Getting a better picture of microbial evolution en route to a network of genomes.

Most current thinking about evolution is couched in the concept of trees. The notion of a tree with recursively bifurcating branches representing recurrent divergence events is a plausible metaphor to describe the evolution of multicellular organisms like vertebrates or land plants. But if we try to force the tree metaphor onto the whole of the evolutionary process, things go badly awry, because the more closely we inspect microbial genomes through the looking glass of gene and genome sequence comparisons, the smaller the amount of the data that fits the concept of a bifurcating tree becomes. That is mainly because among microbes, endosymbiosis and lateral gene transfer are important, two mechanisms of natural variation that differ from the kind of natural variation that Darwin had in mind.

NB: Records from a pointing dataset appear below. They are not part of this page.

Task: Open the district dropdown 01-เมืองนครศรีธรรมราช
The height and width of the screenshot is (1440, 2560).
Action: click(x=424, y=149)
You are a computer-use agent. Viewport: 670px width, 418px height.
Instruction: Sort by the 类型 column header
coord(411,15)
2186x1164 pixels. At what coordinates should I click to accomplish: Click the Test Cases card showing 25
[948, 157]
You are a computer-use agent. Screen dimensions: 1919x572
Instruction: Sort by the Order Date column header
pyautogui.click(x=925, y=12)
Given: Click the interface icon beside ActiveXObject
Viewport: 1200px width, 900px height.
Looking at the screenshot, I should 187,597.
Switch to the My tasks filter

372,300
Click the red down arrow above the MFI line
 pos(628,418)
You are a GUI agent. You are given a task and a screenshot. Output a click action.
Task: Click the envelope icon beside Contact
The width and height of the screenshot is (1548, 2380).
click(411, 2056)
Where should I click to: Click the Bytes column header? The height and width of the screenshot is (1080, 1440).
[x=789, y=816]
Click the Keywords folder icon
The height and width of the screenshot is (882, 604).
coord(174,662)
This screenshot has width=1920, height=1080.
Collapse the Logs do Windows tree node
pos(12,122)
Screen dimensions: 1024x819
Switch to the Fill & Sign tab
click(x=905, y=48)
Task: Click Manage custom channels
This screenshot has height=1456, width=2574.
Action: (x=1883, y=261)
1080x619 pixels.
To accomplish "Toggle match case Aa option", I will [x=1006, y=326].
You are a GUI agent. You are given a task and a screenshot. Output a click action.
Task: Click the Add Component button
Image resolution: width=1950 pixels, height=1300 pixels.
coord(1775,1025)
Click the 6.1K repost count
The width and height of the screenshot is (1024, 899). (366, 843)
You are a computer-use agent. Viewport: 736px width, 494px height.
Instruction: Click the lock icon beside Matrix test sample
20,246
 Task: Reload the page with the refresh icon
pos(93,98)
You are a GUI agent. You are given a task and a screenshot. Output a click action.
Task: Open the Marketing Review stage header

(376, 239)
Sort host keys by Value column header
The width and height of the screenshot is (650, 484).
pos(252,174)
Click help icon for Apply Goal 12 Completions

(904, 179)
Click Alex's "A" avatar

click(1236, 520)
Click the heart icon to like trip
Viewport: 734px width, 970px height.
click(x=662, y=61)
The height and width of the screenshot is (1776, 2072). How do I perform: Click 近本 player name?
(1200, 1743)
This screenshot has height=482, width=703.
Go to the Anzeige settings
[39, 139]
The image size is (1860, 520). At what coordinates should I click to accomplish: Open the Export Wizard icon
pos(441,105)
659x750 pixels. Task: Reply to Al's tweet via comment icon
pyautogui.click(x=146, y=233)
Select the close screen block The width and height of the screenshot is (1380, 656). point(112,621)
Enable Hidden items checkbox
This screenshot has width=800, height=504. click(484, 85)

For such reasons, when it comes to discussing the relationships among all living things, that is, including the microbes and all of their genes rather than just one or a select few, many biologists are now beginning to talk about networks rather than trees in the context of evolutionary relationships among microbial chromosomes. But talk is not enough. If we were to actually construct networks instead of trees to describe the evolutionary process, what would they look like? Here we consider endosymbiosis and an example of a network of genomes involving 181 sequenced prokaryotes and how that squares off with some ideas about early cell evolution.